## WHAT YOU WILL DO
Please print exactly the lines from the one containing "Expand details for order 2691212" through the last line of the records, and only those. Leave out any pictures.

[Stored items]
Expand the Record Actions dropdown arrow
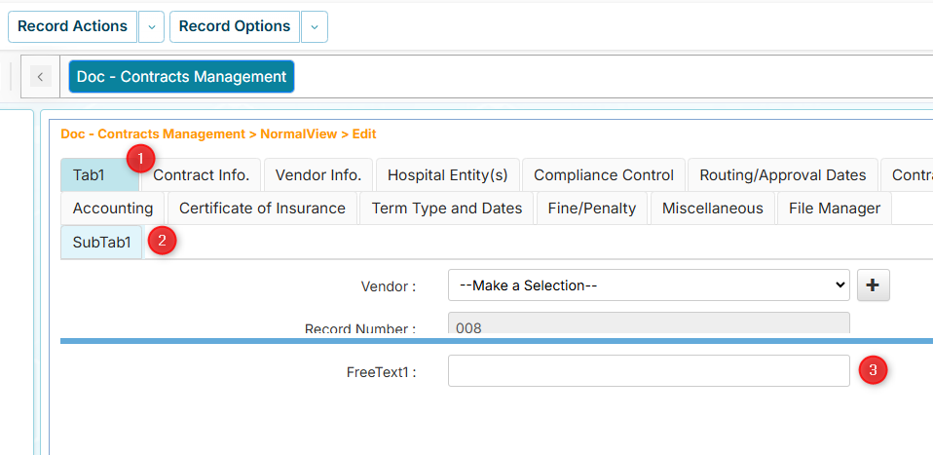 tap(151, 27)
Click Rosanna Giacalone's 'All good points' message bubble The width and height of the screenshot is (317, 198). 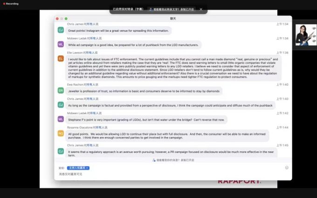point(167,136)
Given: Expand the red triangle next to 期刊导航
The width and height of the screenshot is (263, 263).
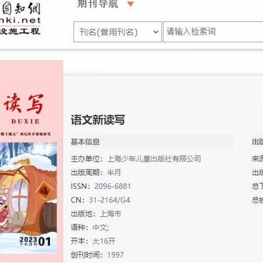Looking at the screenshot, I should [130, 4].
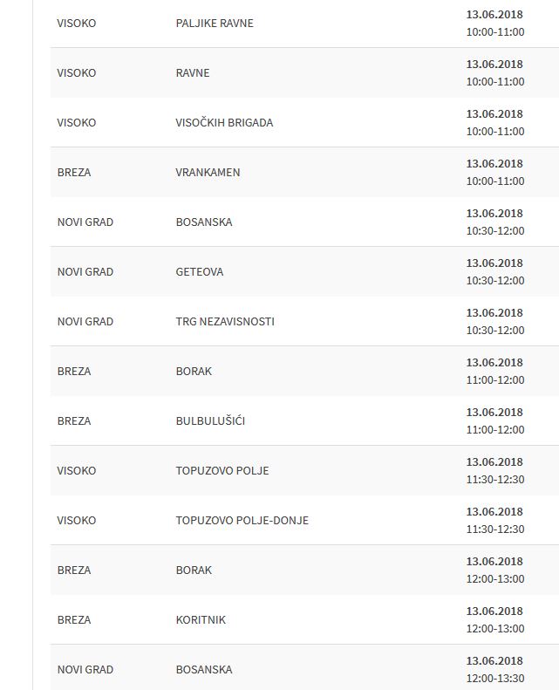Click the TOPUZOVO POLJE-DONJE cell

click(x=242, y=521)
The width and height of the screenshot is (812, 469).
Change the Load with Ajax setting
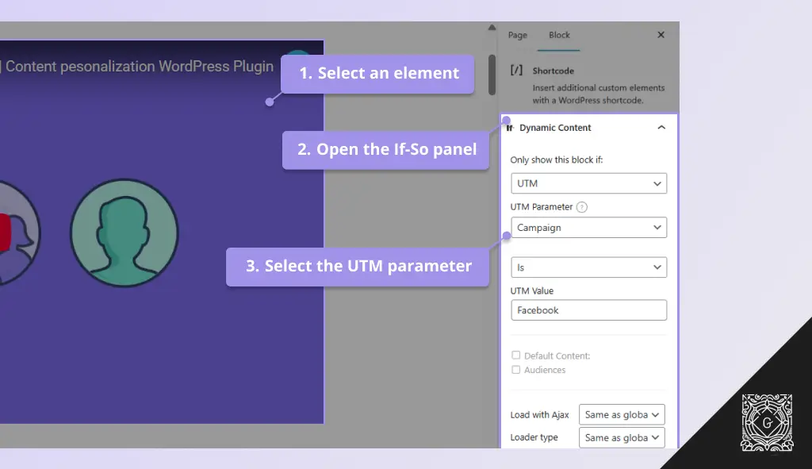click(x=622, y=414)
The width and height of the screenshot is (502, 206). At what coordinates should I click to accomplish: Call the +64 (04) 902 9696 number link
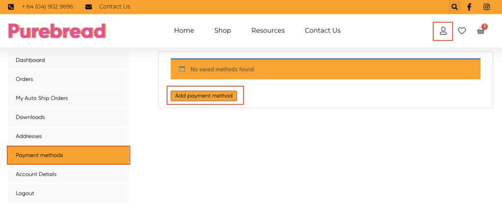[48, 7]
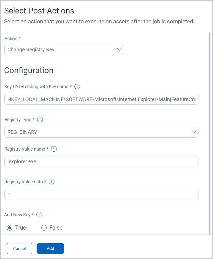Viewport: 213px width, 259px height.
Task: Click the Registry Value data field containing 1
Action: point(101,194)
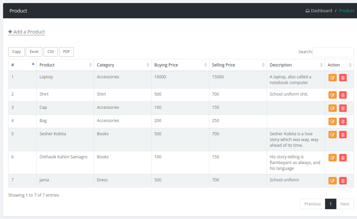
Task: Click trash icon for Bag row
Action: click(343, 122)
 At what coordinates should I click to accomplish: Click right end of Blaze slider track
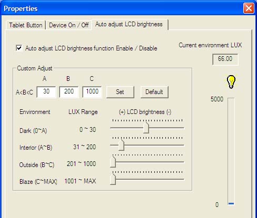pyautogui.click(x=183, y=179)
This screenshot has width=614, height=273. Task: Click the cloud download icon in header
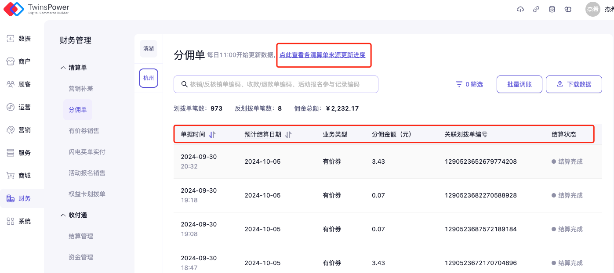coord(520,9)
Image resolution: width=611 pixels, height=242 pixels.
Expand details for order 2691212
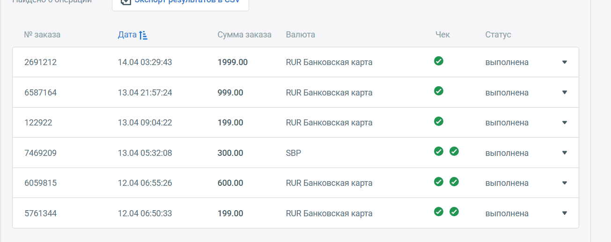click(x=565, y=62)
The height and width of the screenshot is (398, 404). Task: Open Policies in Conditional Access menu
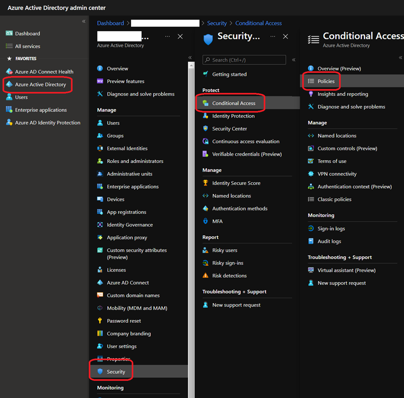[x=326, y=81]
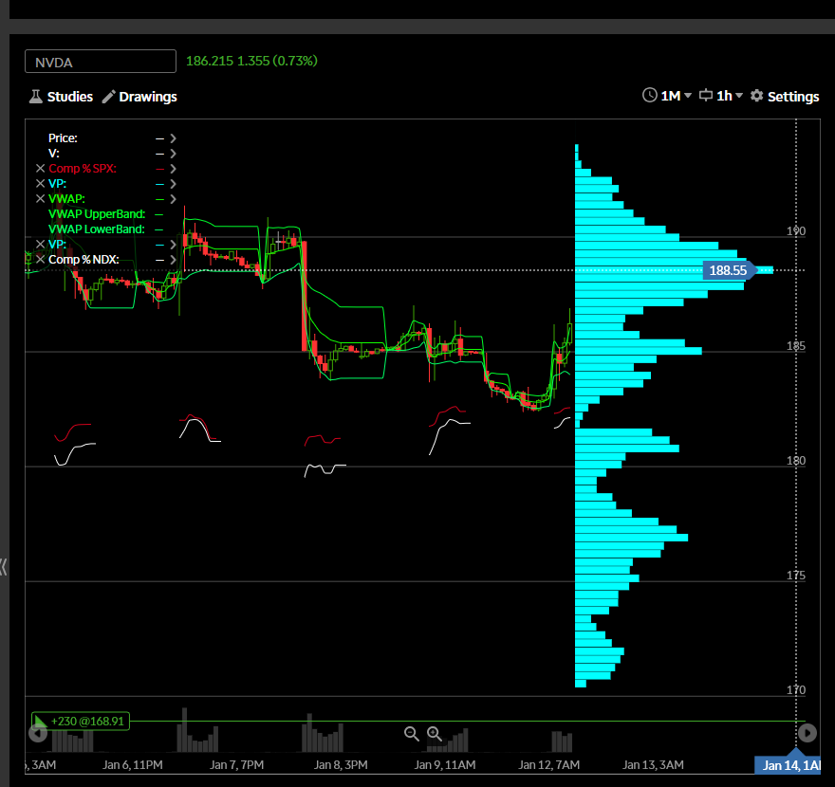This screenshot has height=787, width=835.
Task: Expand the V: volume legend chevron
Action: [x=174, y=154]
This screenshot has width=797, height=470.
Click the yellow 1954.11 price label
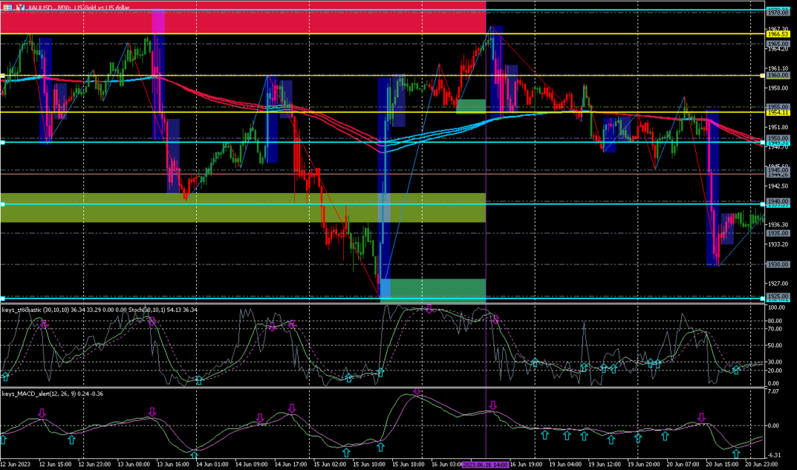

## RESPONSE TO THIS EXERCISE
Expand details for order 2691212
click(x=565, y=62)
The height and width of the screenshot is (398, 404). Task: Open Policies in Conditional Access menu
[x=326, y=81]
This screenshot has height=787, width=835.
Task: Expand the V: volume legend chevron
Action: [x=174, y=154]
This screenshot has width=797, height=470.
Click the yellow 1954.11 price label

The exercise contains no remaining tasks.